Can Beto O’Rourke Really Beat Ted Cruz in Republican Texas?

Politics News Beto O'Rourke
Can Beto O’Rourke Really Beat Ted Cruz in Republican Texas?

Beto O’Rourke is challenging Ted Cruz for his Senate seat in Texas with a campaign focused on an anti-Trump, pro-immigration attack. The crazy part is, it could actually work.

Cruz has held his Senate seat since 2012. Meanwhile, O’Rourke has represented Texas in the House’s 16th congressional district since 2012. The 16th district borders Mexico and is predominately Hispanic giving O’Rourke support from the Hispanic community. Until now, that support wasn’t very important in a Texas Senate race. However, Trump’s recent family separation policy has disturbed the natural order of the the state’s deeply red political landscape.

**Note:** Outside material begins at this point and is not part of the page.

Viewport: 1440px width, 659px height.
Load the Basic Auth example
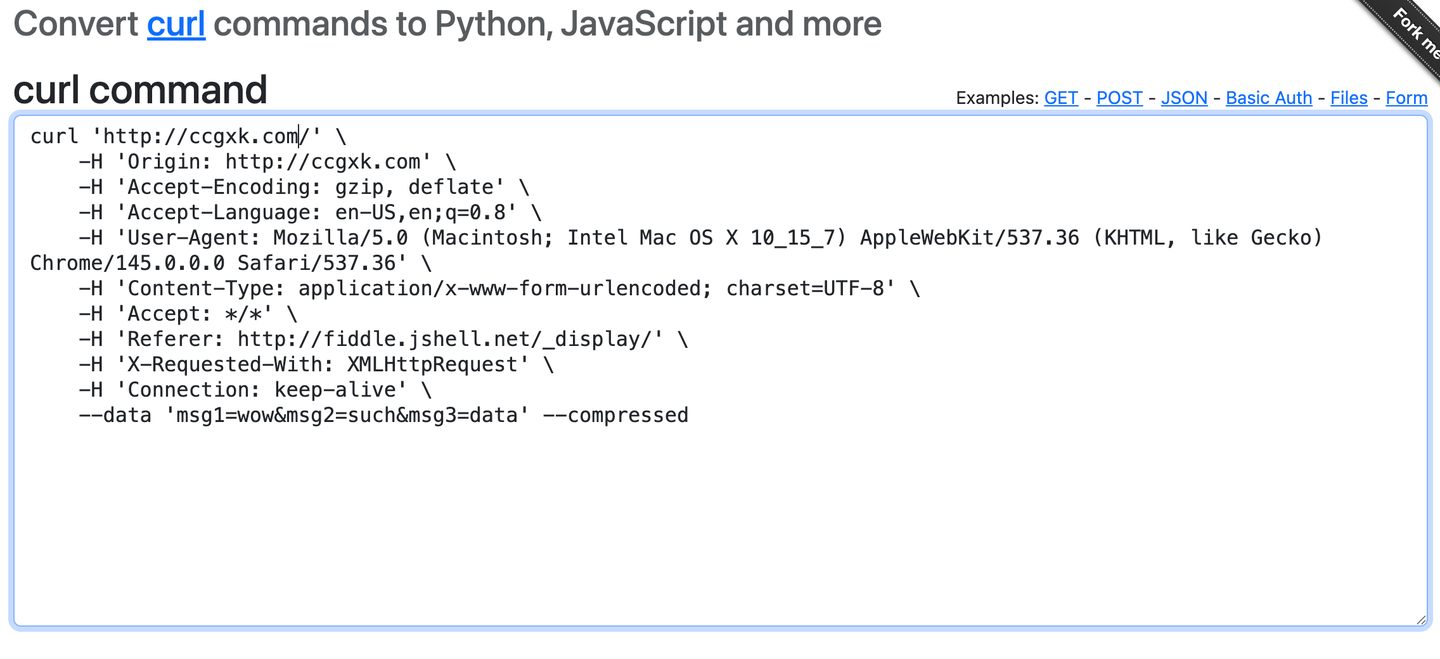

57 percent of Texans strongly oppose the separation of migrant children from their parents at the Texas border. Cruz heard his constituents’ outcries and attempted to draft a bill to fix it, instead of signing the Keep Families Together Act. On the surface, Cruz’s bill appeared to fix Trump’s error in judgment. The bill would keep families together and “adjudicate asylum claims” within 14 days. Yet the bill wasn’t realistic. With just a little more research, Cruz would have known that the average asylum case takes more than two weeks because it can take a lawyer around 50 hours for just one case. Ultimately, Cruz’s bill was an attempt to give false hope while presenting himself as a savior.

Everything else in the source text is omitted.